The drums and the spears
Leaving aside the plainly absurd and often reactionary elements of Industrial Society and Its Future (such as the notion that (Thesis 204)),
Revolutionaries should have as many children as they can. There is strong scientific evidence that social attitudes are to a significant extent inherited
this is the essence of FC's strategies for change. The fact that these strategic considerations are framed in terms of an authoritarian, political discourse ('revolutionary strategy') is telling in itself. It suggests that at least in the manifesto, FC have nothing new, no radical alternative to offer. Although they rightly pose the necessity for the destruction of the industrial system, they fail to situate this aim as part of a wider project of human regeneration through negation of the totality. And in the absence of such a contextualisation, their ideas are recuperated by the lure of authoritarian politics. Their ideological emphasis, and hence ideological bankruptcy, merely reflects the bankruptcy of the social formulation of which their ideoogy is a product.
To put it bluntly, at best FC have got things arse-backwards.
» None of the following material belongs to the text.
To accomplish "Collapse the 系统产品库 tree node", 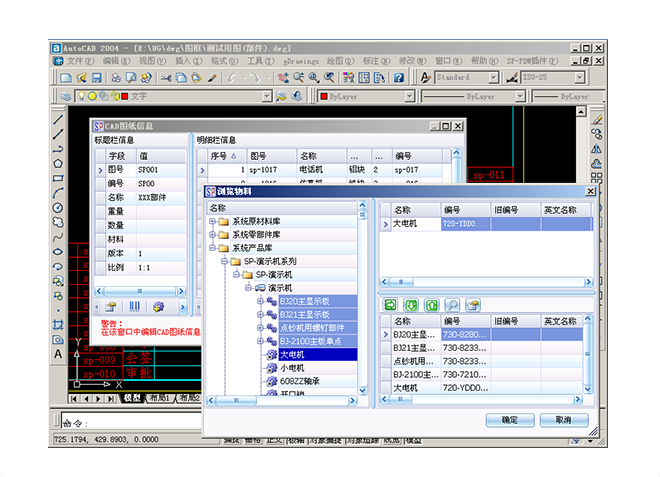I will [x=212, y=248].
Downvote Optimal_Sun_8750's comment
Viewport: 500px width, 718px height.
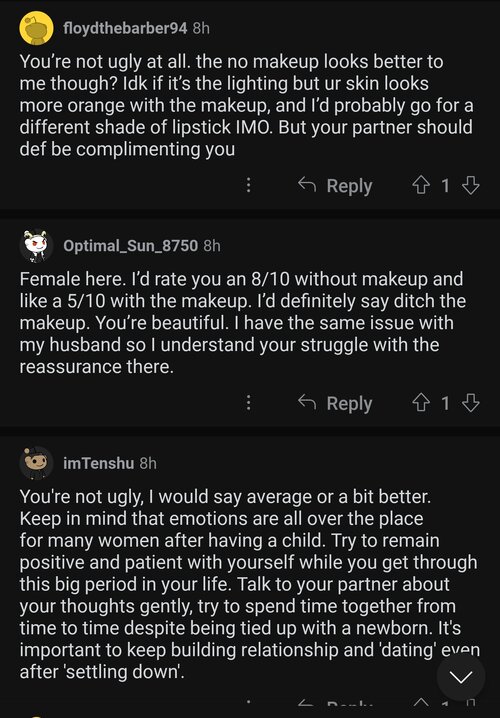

Human regeneration can only emerge from cultural regeneration. (By 'cultural' I mean not the system of commodified mediations that currently passunder this term, but freely chosen actions and interactions characterised by spontaneous creativity). The attempt to prompt human regeneration in the absense of cultural regeneration can all too easily result in totalitarianism. Human and cultural regeneration are dialectically interrelated, but the latter provides the all-important context within which the former can succeed.
Fredy Perlman, talking of indigenous resistance to civilisation, says (Against His-story, Against Leviathan!, 258):
The resistance is not primarily a clash of arms … The resistance is in the drums, not in the spears; it is in the music, in the rhythms lived by communities whose myths and ways continue to nurture and sustain them
This passage raises the question of the relationship between drums and spears, culture and armed resistance. but we are not in the position of these indigenes: civilisation has deprived us of those things that Perlman sees as the heart of resistance. We have no free communities of individuals, no life-sustaining myths and ways, no substantive community. So we cannot resist in the same way. We have no drums, and so FC suggest that we should just use the spears. Perlman indicates that this just leads to more war machines, more control systems. So what options are left?
Clearly, for us, there must be a closer, more informed relationship between the drums and the spears, even if the latter are subordinate to the former. But to forego the spears would be madness. The spears must have their place — but their place remains rooted in the world of the drums. And if the drums no longer sound, then we must beat them. And if we have no drums, we must build them. And if we've forgotten how to play them, we must remember or learn again. And if we can't renew our continuity with the past, then we must make a virtue of our discontinuity and make it all anew.
Anarchists can best show their solidarity with the flawed if historically significant interventions of 'the Unabomber' by reformulating FC's anti-industrial insurgency in radical anti-authoritarian terms — i.e., by advancing the insurrectionary project through direct actions and regenerative projects aimed at abolishing power in its totality.